--- START DATASET ENTRIES ---

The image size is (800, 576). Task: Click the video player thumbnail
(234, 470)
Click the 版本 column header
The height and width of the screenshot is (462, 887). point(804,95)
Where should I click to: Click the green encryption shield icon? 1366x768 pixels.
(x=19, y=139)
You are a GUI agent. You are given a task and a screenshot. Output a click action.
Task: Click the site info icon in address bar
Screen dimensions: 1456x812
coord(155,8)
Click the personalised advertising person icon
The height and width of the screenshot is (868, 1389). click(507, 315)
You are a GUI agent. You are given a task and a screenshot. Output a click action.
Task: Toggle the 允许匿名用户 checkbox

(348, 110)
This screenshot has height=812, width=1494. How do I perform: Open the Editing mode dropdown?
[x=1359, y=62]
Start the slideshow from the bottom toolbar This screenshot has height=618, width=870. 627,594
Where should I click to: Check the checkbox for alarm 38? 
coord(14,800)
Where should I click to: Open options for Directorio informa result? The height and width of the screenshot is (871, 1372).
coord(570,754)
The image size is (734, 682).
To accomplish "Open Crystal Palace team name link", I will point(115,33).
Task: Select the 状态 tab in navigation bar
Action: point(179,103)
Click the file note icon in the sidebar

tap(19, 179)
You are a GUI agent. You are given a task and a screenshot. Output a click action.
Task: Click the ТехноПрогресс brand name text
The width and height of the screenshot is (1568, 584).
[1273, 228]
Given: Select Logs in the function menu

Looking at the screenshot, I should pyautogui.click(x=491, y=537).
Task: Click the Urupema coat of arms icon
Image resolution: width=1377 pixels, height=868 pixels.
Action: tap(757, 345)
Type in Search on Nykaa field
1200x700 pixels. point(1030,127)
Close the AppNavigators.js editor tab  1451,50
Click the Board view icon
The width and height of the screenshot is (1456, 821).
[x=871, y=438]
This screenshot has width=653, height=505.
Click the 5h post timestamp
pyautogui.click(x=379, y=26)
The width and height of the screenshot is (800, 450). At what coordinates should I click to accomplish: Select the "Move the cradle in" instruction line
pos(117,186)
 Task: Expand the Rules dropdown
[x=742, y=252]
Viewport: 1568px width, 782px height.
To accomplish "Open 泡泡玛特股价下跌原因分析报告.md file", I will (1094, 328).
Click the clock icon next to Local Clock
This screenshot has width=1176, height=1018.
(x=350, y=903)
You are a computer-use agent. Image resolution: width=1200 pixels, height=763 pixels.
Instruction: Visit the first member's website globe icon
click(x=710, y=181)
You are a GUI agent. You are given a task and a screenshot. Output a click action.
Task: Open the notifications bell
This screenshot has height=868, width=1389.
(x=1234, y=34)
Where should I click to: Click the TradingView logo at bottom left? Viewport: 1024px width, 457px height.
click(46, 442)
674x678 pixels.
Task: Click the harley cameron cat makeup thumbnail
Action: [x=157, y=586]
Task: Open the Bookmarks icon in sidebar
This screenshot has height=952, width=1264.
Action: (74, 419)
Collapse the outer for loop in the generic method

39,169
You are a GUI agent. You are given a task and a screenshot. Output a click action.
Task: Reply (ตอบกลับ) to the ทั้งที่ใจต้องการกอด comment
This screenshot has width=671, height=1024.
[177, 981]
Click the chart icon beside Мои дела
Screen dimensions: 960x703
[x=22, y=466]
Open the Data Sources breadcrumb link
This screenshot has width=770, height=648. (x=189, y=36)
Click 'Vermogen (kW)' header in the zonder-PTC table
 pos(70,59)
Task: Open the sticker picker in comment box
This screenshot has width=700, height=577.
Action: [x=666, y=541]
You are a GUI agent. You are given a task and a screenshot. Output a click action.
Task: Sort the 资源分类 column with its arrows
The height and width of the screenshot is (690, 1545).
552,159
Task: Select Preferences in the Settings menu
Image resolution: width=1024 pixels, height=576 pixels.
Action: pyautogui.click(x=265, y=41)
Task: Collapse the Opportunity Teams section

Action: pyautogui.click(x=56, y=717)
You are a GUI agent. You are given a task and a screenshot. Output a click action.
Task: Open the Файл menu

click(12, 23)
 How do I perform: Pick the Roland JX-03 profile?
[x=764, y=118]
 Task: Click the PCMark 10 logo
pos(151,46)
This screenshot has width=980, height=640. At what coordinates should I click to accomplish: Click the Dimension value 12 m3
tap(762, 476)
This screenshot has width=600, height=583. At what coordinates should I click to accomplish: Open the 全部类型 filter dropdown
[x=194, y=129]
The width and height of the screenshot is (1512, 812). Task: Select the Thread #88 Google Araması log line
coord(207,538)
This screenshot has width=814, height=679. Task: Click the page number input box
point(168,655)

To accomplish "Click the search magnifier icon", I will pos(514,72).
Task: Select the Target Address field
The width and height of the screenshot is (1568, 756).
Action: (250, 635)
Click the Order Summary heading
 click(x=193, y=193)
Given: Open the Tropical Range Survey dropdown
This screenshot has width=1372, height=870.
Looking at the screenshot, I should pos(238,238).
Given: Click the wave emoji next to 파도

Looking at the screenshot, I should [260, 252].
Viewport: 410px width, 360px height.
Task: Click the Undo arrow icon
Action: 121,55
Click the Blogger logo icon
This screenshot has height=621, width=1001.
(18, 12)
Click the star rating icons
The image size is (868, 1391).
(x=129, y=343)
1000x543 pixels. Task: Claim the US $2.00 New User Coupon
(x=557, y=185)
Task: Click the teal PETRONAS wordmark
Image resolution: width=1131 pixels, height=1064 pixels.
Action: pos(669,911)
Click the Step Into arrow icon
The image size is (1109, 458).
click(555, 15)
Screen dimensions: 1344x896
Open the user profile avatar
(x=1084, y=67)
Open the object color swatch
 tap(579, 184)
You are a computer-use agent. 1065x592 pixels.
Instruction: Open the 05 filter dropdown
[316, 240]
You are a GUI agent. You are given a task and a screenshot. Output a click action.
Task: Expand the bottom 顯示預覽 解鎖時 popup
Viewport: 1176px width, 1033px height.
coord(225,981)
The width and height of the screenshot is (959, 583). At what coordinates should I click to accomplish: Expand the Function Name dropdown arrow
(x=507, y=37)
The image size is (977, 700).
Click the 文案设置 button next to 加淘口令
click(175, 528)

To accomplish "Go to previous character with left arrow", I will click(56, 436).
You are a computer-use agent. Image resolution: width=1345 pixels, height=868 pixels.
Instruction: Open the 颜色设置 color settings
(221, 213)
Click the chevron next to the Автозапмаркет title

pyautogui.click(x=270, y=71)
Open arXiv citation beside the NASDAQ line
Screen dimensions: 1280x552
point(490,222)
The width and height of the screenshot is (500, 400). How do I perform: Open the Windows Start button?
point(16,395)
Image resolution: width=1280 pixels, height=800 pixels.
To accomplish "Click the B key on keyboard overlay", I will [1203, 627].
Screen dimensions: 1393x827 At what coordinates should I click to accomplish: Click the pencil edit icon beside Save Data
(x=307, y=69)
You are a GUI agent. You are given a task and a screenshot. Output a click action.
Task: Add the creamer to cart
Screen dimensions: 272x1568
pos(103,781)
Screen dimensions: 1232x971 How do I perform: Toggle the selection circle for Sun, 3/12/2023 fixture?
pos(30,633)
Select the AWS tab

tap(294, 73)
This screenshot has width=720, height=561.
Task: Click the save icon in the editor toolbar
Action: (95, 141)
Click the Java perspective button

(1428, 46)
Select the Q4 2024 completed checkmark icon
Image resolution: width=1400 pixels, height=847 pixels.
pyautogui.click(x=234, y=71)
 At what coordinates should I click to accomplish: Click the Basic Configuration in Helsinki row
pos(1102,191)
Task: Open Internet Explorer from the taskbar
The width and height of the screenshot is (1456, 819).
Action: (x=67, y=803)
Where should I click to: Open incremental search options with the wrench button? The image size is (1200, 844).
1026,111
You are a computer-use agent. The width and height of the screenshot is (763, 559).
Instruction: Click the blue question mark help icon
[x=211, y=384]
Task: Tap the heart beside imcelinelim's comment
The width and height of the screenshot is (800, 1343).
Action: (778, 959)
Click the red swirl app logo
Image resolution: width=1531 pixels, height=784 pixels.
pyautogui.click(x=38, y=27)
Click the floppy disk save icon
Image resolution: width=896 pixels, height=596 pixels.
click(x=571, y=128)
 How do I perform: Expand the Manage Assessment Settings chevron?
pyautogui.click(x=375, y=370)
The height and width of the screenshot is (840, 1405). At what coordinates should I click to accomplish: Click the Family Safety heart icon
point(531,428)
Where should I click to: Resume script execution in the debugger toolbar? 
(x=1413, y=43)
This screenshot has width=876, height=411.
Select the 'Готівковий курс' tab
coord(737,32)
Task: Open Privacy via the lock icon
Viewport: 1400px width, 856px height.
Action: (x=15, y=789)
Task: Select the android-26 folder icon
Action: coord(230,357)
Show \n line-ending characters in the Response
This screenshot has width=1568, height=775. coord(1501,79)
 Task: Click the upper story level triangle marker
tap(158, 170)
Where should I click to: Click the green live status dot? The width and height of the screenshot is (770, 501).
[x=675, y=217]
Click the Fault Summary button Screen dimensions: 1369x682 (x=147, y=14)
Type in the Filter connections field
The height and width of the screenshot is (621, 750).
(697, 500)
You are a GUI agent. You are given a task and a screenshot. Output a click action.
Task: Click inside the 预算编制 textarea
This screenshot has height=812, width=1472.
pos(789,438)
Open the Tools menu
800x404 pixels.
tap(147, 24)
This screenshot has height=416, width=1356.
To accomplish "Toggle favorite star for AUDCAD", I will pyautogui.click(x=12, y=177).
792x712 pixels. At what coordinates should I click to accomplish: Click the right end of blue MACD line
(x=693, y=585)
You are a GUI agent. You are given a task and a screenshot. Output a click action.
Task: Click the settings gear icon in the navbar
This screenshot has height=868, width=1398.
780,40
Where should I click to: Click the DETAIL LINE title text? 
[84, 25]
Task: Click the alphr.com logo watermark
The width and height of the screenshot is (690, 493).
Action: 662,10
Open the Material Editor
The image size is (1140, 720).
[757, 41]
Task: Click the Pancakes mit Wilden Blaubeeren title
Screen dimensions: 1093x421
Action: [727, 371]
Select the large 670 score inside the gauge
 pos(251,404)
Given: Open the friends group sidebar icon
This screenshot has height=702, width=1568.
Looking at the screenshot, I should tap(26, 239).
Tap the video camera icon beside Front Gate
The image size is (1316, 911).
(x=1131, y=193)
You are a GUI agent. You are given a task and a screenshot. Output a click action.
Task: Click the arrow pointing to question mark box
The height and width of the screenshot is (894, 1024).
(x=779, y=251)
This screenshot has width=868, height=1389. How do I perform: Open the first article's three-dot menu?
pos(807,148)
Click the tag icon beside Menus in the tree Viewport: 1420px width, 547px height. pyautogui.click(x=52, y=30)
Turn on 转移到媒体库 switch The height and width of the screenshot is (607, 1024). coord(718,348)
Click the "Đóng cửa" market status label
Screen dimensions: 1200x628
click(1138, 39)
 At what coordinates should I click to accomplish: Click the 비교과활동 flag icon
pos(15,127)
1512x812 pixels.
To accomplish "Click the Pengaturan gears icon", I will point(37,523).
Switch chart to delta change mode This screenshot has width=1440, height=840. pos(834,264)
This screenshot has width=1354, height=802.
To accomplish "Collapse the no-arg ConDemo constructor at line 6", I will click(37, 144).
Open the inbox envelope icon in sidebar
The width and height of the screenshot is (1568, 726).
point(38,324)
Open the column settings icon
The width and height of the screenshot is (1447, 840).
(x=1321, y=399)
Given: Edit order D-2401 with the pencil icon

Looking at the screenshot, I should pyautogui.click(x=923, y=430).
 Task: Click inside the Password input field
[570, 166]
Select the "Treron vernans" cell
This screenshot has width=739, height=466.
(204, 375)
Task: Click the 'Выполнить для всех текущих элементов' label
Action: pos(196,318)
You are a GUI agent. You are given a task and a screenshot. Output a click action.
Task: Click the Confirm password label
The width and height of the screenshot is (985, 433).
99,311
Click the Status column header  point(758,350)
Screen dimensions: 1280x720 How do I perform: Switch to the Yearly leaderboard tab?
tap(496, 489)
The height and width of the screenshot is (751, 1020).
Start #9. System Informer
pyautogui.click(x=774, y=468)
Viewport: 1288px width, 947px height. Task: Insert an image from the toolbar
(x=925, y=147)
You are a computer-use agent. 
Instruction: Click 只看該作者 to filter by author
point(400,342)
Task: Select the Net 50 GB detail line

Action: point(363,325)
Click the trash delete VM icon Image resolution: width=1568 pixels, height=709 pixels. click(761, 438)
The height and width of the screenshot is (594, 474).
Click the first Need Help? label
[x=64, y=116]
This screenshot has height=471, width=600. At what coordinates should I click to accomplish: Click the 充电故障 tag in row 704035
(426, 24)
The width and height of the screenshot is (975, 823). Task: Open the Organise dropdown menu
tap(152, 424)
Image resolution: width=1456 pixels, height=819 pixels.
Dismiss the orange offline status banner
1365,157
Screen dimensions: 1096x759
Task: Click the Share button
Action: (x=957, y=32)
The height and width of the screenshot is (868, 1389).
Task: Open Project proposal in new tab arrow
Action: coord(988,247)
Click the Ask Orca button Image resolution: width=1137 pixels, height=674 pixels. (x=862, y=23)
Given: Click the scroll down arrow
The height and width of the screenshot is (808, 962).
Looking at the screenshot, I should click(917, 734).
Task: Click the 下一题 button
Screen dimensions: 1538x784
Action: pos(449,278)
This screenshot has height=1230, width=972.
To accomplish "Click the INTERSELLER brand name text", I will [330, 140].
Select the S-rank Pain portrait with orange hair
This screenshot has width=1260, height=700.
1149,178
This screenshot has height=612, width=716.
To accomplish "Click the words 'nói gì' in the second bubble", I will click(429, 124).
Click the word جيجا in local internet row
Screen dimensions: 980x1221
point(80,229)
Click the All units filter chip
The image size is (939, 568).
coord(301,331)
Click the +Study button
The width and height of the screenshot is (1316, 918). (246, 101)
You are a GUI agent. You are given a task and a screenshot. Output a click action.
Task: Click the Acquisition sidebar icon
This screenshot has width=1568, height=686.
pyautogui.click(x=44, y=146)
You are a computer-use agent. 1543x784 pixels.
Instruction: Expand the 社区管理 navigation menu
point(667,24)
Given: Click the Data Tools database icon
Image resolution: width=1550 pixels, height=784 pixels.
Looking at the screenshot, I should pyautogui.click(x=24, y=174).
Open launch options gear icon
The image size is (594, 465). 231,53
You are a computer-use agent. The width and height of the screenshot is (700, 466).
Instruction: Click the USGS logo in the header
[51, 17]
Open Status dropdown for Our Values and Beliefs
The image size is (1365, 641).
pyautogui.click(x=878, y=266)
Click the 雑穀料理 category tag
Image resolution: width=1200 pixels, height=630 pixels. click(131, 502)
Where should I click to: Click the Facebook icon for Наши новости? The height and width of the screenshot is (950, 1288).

--- END DATASET ENTRIES ---

* [WORK REQUIRED]
Write out the records above, word for word, from their first line through the line containing "1200x700 pixels. point(1030,127)", including both of those lines.

* [COMPLETED EXERCISE]
The image size is (800, 576). Task: Click the video player thumbnail
(234, 470)
Click the 版本 column header
The height and width of the screenshot is (462, 887). point(804,95)
Where should I click to: Click the green encryption shield icon? 1366x768 pixels.
(x=19, y=139)
You are a GUI agent. You are given a task and a screenshot. Output a click action.
Task: Click the site info icon in address bar
Screen dimensions: 1456x812
coord(155,8)
Click the personalised advertising person icon
The height and width of the screenshot is (868, 1389). click(507, 315)
You are a GUI agent. You are given a task and a screenshot. Output a click action.
Task: Toggle the 允许匿名用户 checkbox

(348, 110)
This screenshot has height=812, width=1494. How do I perform: Open the Editing mode dropdown?
[x=1359, y=62]
Start the slideshow from the bottom toolbar This screenshot has height=618, width=870. 627,594
Where should I click to: Check the checkbox for alarm 38? 
coord(14,800)
Where should I click to: Open options for Directorio informa result? The height and width of the screenshot is (871, 1372).
coord(570,754)
The image size is (734, 682).
To accomplish "Open Crystal Palace team name link", I will point(115,33).
Task: Select the 状态 tab in navigation bar
Action: point(179,103)
Click the file note icon in the sidebar

tap(19, 179)
You are a GUI agent. You are given a task and a screenshot. Output a click action.
Task: Click the ТехноПрогресс brand name text
The width and height of the screenshot is (1568, 584).
[1273, 228]
Given: Select Logs in the function menu

Looking at the screenshot, I should pyautogui.click(x=491, y=537).
Task: Click the Urupema coat of arms icon
Image resolution: width=1377 pixels, height=868 pixels.
Action: tap(757, 345)
Type in Search on Nykaa field
1200x700 pixels. point(1030,127)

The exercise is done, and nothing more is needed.